Lord Peter raised his eyebrows. “Pol?” he queried. “Do you mean Miss Polly Marsh?”

“Yerse,” said the lady. “Know my Pol?”

“I’ve come to take her for a drive,” said Peter. He introduced himself.

“Oh, so your Pol’s lordship,” said Mrs. Marsh. “Wot’s this place like then?”

“I don’t know,” said Peter faintly. “Are you Polly’s foster-mother?”

“Foster-mother! Naow! I’m Polly’s ma. Wouldn’t think it to see me now, would yer? ’Ere’s me when I was Pol’s age.”

She snapped open a capacious pinchbeck locket the size of a turnip. The hairstyle and dress were Victorian but the face was very like Polly’s. Lord Peter grinned to himself. Parents drowned at sea, were they? What a rotten little snob Polly Marsh turned out to be. But all to the good. If she came from a cockney background, he had a better chance of seducing her, he thought naively, unaware that the whole of Stone Lane was quite as likely to march him to the altar as any dowager.
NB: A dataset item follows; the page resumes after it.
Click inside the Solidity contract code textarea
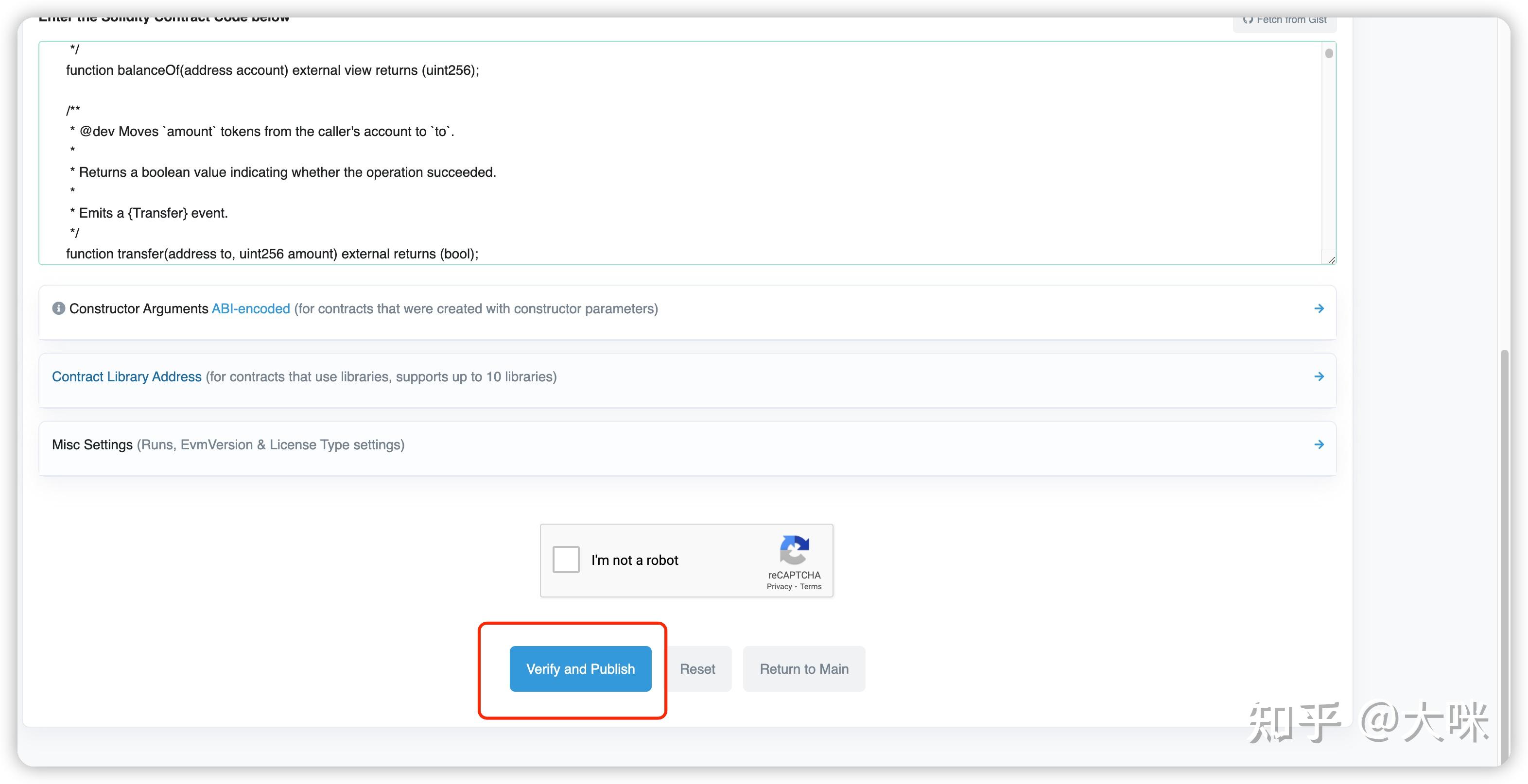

“Anyway,” Mrs. Marsh went on, “I’ve brought ’er some decent food. See these…” She opened one of her bulging bags and brought out a string of sausages. “’Ere… take a sniff of those,” she said, holding them out to Lord Peter. “Them’s pure beef, them is. Not like some o’ the muck they sells ahrand the West End where the toffs go.”

The door opened and Polly walked in and stood frozen to the spot.

Lit by the afternoon sunlight, Lord Peter’s black curls were bent over a string of sausages held out by Mrs. Marsh that he dutifully sniffed. Polly was just about to turn and run when both looked up and saw her.

Lord Peter jumped to his feet. Polly opened and shut her mouth as she tried to think of what to say.